I have been so down lately. There is no one that understands how I feel. I found out this week that one of my sister-in-laws is pregnant. (another is too) That is the best news ever! I am glad that both of them are expecting and can't wait to see these precious babies BUT (yes that is a big but ((hahahaha)) ) it is hard to see people going on with their lives. I am not going anywhere and I am frustrated. It is hard because a lot of people think that with Josh finishing chemo that everything will go back to normal and we will be ok. It doesn't work that way. This is never going to be over. We will be done chemo but there is always something to deal with and we still have the worry. Every decision in our lives in now made by this terrible monster. I wanted to go to a time out for woman meeting but I couldn't, we had appointments.
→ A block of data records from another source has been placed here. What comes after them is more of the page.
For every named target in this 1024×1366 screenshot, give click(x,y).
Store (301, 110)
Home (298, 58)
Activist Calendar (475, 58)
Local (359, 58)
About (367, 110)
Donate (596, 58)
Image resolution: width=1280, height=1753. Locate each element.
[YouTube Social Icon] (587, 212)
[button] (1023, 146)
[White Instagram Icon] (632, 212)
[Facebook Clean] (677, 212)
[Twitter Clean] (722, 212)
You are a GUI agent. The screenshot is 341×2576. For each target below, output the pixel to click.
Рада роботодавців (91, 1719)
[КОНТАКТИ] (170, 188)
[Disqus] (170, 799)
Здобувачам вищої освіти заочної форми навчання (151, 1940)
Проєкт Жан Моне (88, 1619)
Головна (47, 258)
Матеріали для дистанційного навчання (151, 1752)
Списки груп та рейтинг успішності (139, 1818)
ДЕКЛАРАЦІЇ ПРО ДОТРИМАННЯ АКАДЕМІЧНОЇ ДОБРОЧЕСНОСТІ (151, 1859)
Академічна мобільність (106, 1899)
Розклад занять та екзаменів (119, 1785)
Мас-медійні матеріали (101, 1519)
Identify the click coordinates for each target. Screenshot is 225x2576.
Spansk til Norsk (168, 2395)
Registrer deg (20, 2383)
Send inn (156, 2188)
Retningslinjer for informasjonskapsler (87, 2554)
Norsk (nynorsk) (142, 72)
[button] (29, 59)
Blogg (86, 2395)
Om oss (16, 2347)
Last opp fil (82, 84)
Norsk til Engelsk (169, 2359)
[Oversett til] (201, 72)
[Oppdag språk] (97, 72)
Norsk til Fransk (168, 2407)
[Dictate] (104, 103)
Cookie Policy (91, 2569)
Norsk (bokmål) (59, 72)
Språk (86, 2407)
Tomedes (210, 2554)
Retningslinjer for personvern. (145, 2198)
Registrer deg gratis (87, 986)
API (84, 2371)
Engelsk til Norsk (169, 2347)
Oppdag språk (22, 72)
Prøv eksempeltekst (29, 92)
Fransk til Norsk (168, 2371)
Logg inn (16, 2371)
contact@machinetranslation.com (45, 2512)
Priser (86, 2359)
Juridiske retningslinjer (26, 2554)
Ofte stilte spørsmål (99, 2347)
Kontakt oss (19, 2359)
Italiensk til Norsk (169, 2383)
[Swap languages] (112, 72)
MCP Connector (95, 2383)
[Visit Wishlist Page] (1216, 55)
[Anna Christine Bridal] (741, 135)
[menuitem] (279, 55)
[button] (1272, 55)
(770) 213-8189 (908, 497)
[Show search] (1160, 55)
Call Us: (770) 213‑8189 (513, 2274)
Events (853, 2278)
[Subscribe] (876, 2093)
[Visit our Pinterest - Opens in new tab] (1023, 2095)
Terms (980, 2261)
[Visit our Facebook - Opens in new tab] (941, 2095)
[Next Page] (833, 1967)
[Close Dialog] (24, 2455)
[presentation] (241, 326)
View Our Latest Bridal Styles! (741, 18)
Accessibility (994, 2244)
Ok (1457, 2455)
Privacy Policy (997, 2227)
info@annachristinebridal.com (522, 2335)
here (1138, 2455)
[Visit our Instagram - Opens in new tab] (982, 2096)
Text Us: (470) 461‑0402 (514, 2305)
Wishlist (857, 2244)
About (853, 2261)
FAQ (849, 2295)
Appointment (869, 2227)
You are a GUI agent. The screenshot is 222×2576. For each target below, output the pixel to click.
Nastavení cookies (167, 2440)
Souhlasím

I don't mind the sacrifice for Josh or the other children, that is more than ok, I just feel like everything is closing in. All the things I want or planned for just don't matter. I don't have anything to look forward to, now my life is reduced to taking care of the kids and waiting for the next obstacle that I need to overcome for them. I know I can't get pregnant, and yes I know that right now we don't have the energy for a little one but the thought of new life and hope sounds so wonderful. One of the things that I have lost in this fight is that, I did not think we were done having kids and everyone is very quick to tell me now that is not possible. It breaks my heart to think that maybe there was another baby but that door is now closed. That is kind of what I mean when I say I have lost my dreams. There are no choices now I just have to get through the days one by one.
I know that I have to get over feeling this way but it is not that easy. I will find a way, I have to for the children and Gordon but it doesn't change how I feel today. As for the new babies, I am not sad about them, how could I be? If I had heard that someone got a new job or any other great life changing news it would have been the same thing, How I feel is completely about me. (sounds selfish doesn't it?) I just want my life back, I want Josh's life back, I just want to be average.

1 comment:

Anonymous said...

What's average anymore in this world? Sorry you are down. Find something to smile about. I've had many people asking about you lately. Know you are loved!